The state dependency of cognitive schemas in antisocial patients - Lobbestale & Arntz (2012) - Article
Cognitive and health psychology are emphasizing the importance of separating ‘cold’ rational beliefs from affectively loaded ‘hot’ beliefs. Research showed that insulting participants high in trait aggression caused them to display increased attention for anger-eliciting stimuli, while no such bias was present before provocation. There is not much research on both cold and hot cognitions. Self-report of hot cognitions does not reveal psychopathology possibly because ASPD might be better conceptualized as a reactive pathology and maybe also because of deception or lack of self-insight. In the current study it is hypothesized that low psychopathology levels typically reported by ASPD-patients possibly adequately reflect ASPD-patients cold cognitions, but not their hot cognitions, that is what these patients think and believe under emotionally challenging circumstances. This study assessed the impact of an emotional change on cognitions. Anger has the strongest link to aggression and is therefore chosen out of the emotions. The cognitive outcomes are schema modes.

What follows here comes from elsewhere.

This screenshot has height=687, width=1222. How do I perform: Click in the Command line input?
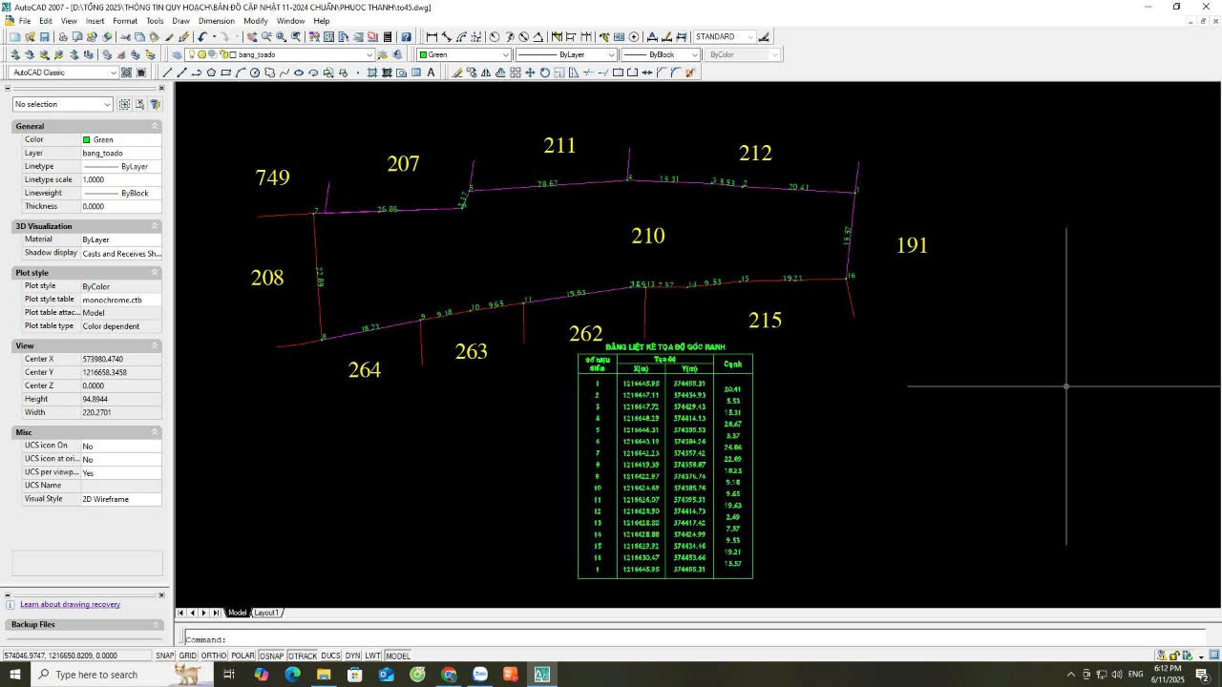[668, 639]
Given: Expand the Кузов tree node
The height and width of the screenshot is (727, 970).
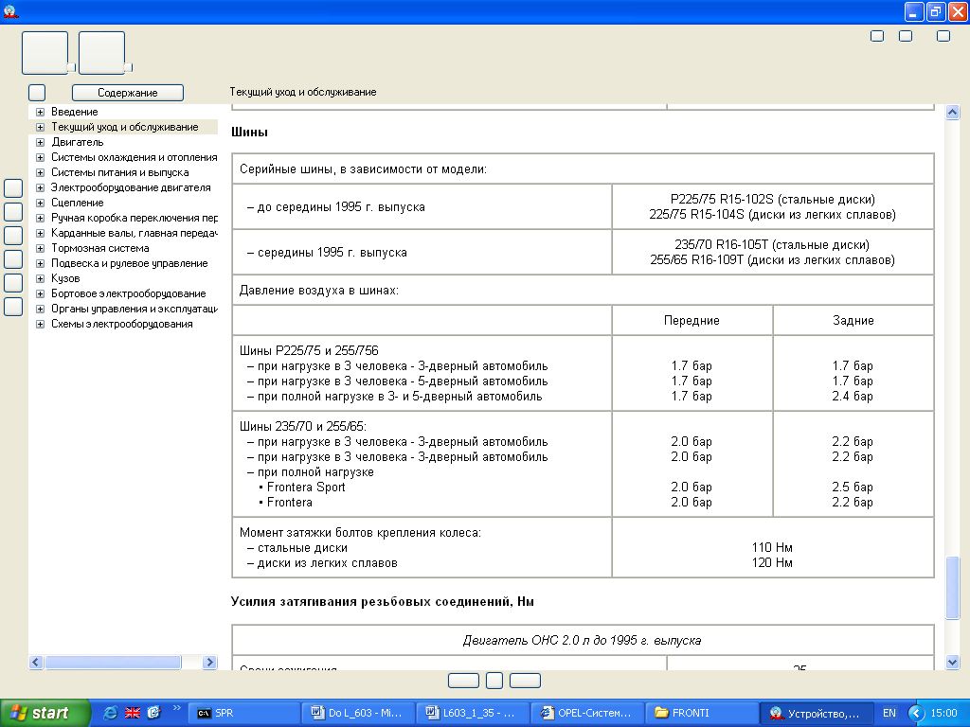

Schema modes are thematically organized clusters of momentary cognitions presumed to underlie severe personality disorders. At the moment 14 different schema modes have been determined. This study hypothesizes that ASPD patients will have maladaptive schema modes in response to anger-recollection, while the presence of adaptive schema modes will reduce. In this article it is addressed whether ASPD is characterized by high levels of healthy mode reports at baseline, and a reduction of these reports, together with an increase in dysfunctional reports after an anger induction.
Method
Participants
Participants were patients with ASPD, borderline, cluster C personality disorder and non-patient controls without psychopathology.
Screening instruments
Personality psychopathology was assessed with Dutch versions of the Structured Clinical Interview (SCID).
Social desirability
Social desirability was measured with a subscale of the Supernormality Scale-Revised.
Schema modes
Schema modes are the predominant emotional states and coping responses triggered by situations to which people are oversensitive. These were measured with an abbreviated version of the Schema Mode Inventory (SMI).
Anger recollection
Anger induction existed of an interview about an previous upsetting conflict to induce anger. Participants indicated a person who they disliked or had conflicts with. They recalled and verbally described the conflict guided by the interviewer.
Procedure
During the first session the participants completed the SCID. The second session consisted of 3 phases (1) neutral phase, used as baseline (2) anger induction through the interview (3) positive induction phase, watching Mr. Bean video. After the neutral and anger phase the participants completed the short SMI.
Statistical analysis
Differences in baseline schema mode scores between groups were compared by means of ANOVAs. To define which group differed from the mean deviation contrasts were used. Gender was included as an extra factor and only the main effect of gender was evaluated. Social desirability was included as a covariate in all analyses.
Results
Social desirability
ASPD and BPD groups displayed higher levels and NpCs displayed lower levels of social desirability.
Baseline values
There was a main effect of gender on the baseline schema mode level of the Self-Aggrandizer mode and the Detached Self-soother modes. The ASPD group scored lower than average on baseline levels of 5 maladaptive modes and higher than average on the Healthy Adult mode. None of the groups deviated from the overall mean in baseline Self-Aggrandizer and Bully- and attack scores. The BPD-group scored higher on all 12 other maladaptive modes compared to the overall mean and lower on the adaptive modes. NpCs displayed a complete opposite pattern. They scored lower on baseline schema mode scores on all maladaptive modes compared to the overall mean, except Self-Aggrandizer and Bully- and Attack modes and higher on adaptive modes than the overall mean.
Change scores
The ASPD-group displayed a stronger decrease in the in the Impulsive Child and Healthy Adult schema modes after anger induction. The BPD-group showed stronger increase in Angry Child and Detached Self-Soother mode. All observed scores had small effect sizes.
Discussion
The main finding is that high baseline levels of health cognitions in ASPD-patients decreased severely after autobiographical recall of an anger-inducing event. Reviving past anger episodes seems to be a possible break down to the healthy veneer of ASPD-patients. The results suggest that ASPD-patients may have healthy cognitions but that these adaptive cognitions decrease emotional triggers are present. In ASPD-patients also a decrease in impulsive cognitions was found, this might be due to the autobiographical recall method that made the participants more reflective and cognitively focused. This was also found in the non-patient control group. Not in line with the expectation, the autobiographical anger-recall did not cause significant increase in ASPD-patients’ dysfunctional schema mode report. A limitation of the study is that there was no self-report assessment of the predator mode included. Maybe an implicit association task might have been better to assess cognitions of socially unacceptable constructs. ASPD-patients showed strong healthy cognitions under neutral emotional conditions that lowered after autobiographical anger was recalled. As a clinical implication it might be of advantage to increase focus on state dependence of cognitions to enhance effectiveness of CBT.